“Go on, Bragg!” Mad Larkin chuckled at his side. “Do it again, you fething old drunk!”

  Bragg chuckled and scooped up the dice.

  This was the life, he thought. Far away from the warzone of Fortis, and the mayhem, and the death, here in a smoke-filled dome in the cold zone back-end of an ancient city, him and his few true friends, a good number of pretty girls and wager tables open all night.

  Varl was suddenly at his side. His intended friendly slap was hard and stinging — Varl had still to get used to the cybernetic implant shoulder joint the medics had fitted him with on Fortis.

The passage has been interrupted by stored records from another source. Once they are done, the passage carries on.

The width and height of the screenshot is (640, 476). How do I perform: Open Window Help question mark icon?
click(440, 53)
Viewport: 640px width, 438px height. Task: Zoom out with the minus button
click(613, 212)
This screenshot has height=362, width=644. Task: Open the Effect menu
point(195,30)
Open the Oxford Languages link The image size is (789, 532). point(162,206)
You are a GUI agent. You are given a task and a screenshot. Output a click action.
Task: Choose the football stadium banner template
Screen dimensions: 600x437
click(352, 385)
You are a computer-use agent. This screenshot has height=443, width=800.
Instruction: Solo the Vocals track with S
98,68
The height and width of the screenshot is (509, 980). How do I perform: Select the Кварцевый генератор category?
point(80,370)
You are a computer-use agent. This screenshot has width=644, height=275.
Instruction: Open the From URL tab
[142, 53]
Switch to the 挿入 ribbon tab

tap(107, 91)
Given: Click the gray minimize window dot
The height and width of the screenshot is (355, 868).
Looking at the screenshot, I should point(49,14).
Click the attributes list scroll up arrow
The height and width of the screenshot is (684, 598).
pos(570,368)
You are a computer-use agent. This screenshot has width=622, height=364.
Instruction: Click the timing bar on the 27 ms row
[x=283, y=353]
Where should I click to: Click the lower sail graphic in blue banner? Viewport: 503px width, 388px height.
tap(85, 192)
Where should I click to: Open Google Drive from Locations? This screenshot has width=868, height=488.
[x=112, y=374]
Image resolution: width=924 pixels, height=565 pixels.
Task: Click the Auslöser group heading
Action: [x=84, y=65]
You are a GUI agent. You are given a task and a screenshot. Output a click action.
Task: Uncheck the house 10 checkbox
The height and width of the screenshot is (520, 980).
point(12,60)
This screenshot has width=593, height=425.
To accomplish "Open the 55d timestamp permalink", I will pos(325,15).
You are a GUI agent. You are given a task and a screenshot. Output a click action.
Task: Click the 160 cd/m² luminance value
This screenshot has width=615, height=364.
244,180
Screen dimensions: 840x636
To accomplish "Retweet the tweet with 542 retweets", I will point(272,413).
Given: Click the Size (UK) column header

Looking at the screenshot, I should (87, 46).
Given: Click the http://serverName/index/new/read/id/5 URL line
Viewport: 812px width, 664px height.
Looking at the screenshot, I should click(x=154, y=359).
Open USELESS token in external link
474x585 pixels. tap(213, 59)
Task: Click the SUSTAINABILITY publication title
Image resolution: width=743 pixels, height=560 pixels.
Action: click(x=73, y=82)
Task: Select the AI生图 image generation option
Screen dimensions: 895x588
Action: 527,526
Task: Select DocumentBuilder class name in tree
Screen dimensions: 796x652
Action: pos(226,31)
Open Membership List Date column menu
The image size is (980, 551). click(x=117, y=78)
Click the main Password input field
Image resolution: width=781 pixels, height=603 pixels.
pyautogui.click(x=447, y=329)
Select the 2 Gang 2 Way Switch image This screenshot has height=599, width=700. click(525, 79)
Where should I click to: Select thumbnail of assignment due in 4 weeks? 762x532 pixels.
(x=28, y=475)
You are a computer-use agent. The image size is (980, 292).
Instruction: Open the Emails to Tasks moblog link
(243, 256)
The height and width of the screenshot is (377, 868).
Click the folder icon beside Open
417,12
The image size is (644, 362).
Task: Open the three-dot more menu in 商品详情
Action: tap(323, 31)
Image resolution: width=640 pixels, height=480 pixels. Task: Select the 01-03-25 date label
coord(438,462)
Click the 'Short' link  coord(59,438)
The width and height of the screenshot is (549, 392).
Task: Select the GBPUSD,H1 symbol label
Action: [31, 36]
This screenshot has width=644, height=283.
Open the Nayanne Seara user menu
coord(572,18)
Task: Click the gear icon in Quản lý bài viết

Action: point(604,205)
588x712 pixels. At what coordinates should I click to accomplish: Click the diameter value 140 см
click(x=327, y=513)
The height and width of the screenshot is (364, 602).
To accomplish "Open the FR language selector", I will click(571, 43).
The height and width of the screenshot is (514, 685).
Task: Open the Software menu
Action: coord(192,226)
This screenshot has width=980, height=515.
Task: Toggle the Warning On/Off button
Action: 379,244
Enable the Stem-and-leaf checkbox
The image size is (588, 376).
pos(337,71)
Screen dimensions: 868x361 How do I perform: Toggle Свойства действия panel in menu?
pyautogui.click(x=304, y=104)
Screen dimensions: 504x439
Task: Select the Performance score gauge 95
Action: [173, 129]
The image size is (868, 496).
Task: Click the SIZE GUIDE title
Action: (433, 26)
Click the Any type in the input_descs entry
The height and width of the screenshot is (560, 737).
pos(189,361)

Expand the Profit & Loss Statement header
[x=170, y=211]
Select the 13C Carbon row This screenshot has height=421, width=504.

  “The game can wait, Bragg. We’ve got business.”

  Bragg and Larkin kissed their painted lady-friends goodbye and followed Varl out through the rear exit of the gaming dub onto the boarding ramp. Suth was there; Melyr, Meryn, Caffran, Curral, Coll, Baru, Mkoll, Raglon… almost twenty of the Ghosts.

  “What’s going on?” Bragg asked.

  Melyr jerked his thumb down to where Corbec, Rawne and Feygor were unloading booze and smokes from a battered six wheeler.

  “Colonel’s got us some tasty stuff to share, bless his Tanith heart.”

  “Very nice,” Bragg said, licking his lips, not entirely sure why Rawne and Feygor looked so annoyed. Corbec smiled up at them all.

  “Get everyone out here! We’re having a party, boys! For Tanith! For us!”

  There was cheering and dapping. Varl leapt down into the bay and opened a box with his Tanith knife. He threw bottles up to those clustered around.

  “Hey!” Raglon said suddenly, pointing out into the snowy darkness beyond the club’s bay. “Incoming!”

  The staff track slid into the bay behind Corbec’s truck and Gaunt leapt out. A cheer went up and somebody tossed him a bottle. Gaunt tore off the stopper and took a deep swig, before pointing back out into the darkness.

  “Lads! I could do with a hand…” he began.

  Major Brochuss leaned forward in the cab of his speeding staff-track and looked through the screen where the wiper was slapping snow away.

  “Now we have him! He’s stopped at that place ahead!”

  Brochuss flexed his hand and struck it with his baton.

  Then he saw the crowds of jeering Ghosts around the drive-in bay. A hundred… two hundred.

  “Oh balls,” he managed.

  The bar was almost empty and it was nearly dawn. Ibram Gaunt sipped the last of his drink and eyed Vaynom Blenner who was asleep face down on the bar beside him.

  Gaunt took out the crystal from the inside pocket where he had secreted it and tossed it up in his hand once, twice.

  Corbec was suddenly beside him.

  “A long night, eh, commissar?”

  Gaunt looked at him, catching the crystal in a tight fist.

  “Maybe the longest so far, Colm. I hear you had some fun.”

  “Aye, and at Rawne’s expense, you’ll no doubt be pleased to hear. Do you want to tell me about what’s going on?”

  Gaunt smiled. “I’d rather buy you a drink,” he said, motioning to the weary barkeep. “And yes, I’d love to tell you. And I will, when the time comes. Are you loyal, Colm Corbec?”

  Corbec looked faintly hurt. “To the Emperor, I’d give my life,” he said, without hesitating.

  Gaunt nodded. “Me too. The path ahead may be truly hard. As long as I can count on you.”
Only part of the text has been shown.